But as it stands, the attitudes of increasingly detached, poorly-educated
customers and empire-building museum administrators are symbiotic, feeding
off of each other.  What we're starting to see is dumbed-down institutions
and patrons who visit once but never again.  A second visit to a modern
museum isn't much better than a TV re-run.  I doubt that the Museum of Radio
and Television is much different.

I'm just catching up on some Digests and saw this comment.  In taking a class
on entrepreneurism, I came up with the idea of a theatre devoted to media
from the turn of the century to 1965.  I could screen movies, television shows
you don't see today (like Your Show of Shows), have places for people listen
to
OTR, put some of my own personal collection there, etc.  It would be a place
people could take their kids to see a movie, and not worry about being
assaulted with gratuitous sex, language, or whatever.  For a few days, I felt
like
Ethel Merman singing, "Everything's Coming Up Roses".  I had found a way to
combine my professional management skills and my personal passion for media.
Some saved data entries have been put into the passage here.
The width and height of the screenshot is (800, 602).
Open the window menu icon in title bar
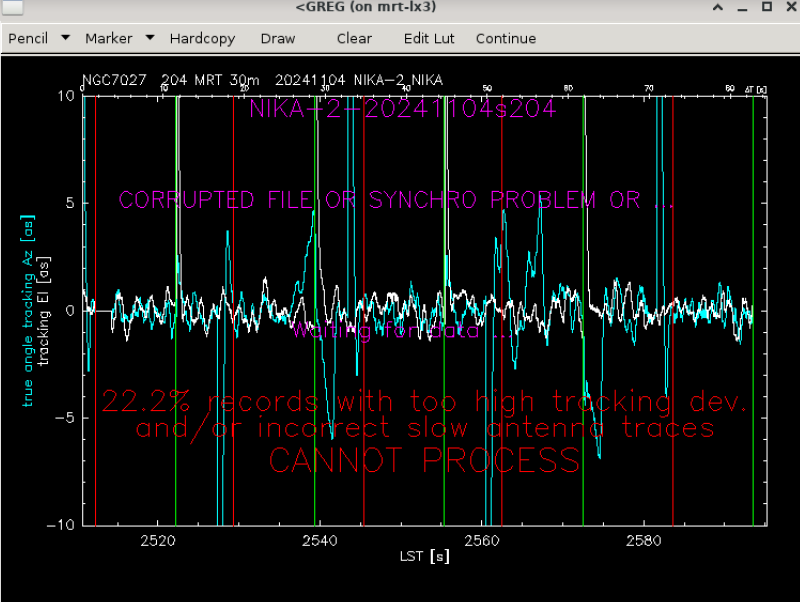pos(14,9)
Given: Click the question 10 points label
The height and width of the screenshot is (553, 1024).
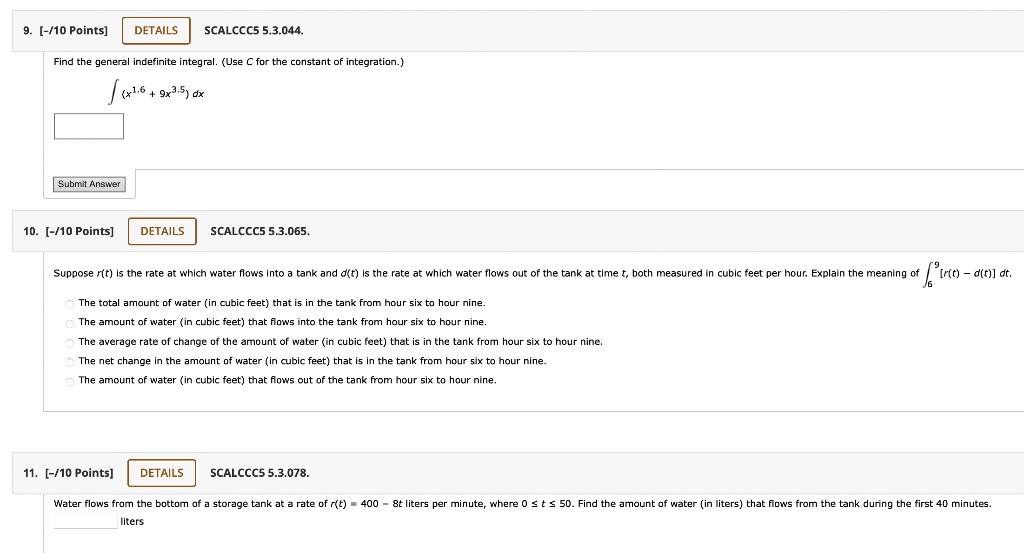Looking at the screenshot, I should (x=69, y=231).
Then I started talking with people in the local entertainment industry.  The
gist of what I heard is [removed] people have tried variations of this in my
area, and it just doesn't work.   Even when theatres screen movies like
"Sunset Boulevard" and "North by Northwest", no one shows up.  You can have a
finite film festival, but it needs lots of publicity and doesn't work as an
ongoing
venture.  To get families there, you'd need to rely on the parents to be
sophisticated enough to seek out that sort of entertainment, and by and large,
they don't.  For the kids, the pacing of that material is just too slow and
the
special effects look schlocky compared to today.  And OTR?  People just won't
pay to come in the door to hear it.  In short, people would rather pay to see
Dumb and Dumber than, say, the Marx Brothers or Abbott and Costello.

So I am also looking into being a Project Manager of some ilk in the various
media/film companies in the area.  And in researching that, I got the
following information from a filmmaker and IJBFC member.  Hollywood targets
its movies
mostly at male teens that get the money from their parents to go to the
movies.  And because education in this country is largely in decline, they
"dumb
down" the movies so that the humor is handed to you on a plate (or thrown in
your face) rather than making you think to get the joke (ala the Marx
Brothers or
Preston Sturges).

So bringing this back to Mark's observation, it appears to be a strong
argument in support of it.  My theatre idea was much in line with the Museum
of
Television and Radio.  But if people come in at all, it seems that more and
more
they'll look for something current and familiar (like "The Sopranos").  And in
dumbing down today's media, it creates an ever-widening gap between new stuff
and the classics.  This drives some of us even more towards the classics, but
the majority of the audience seems happy to descend to the level of the media.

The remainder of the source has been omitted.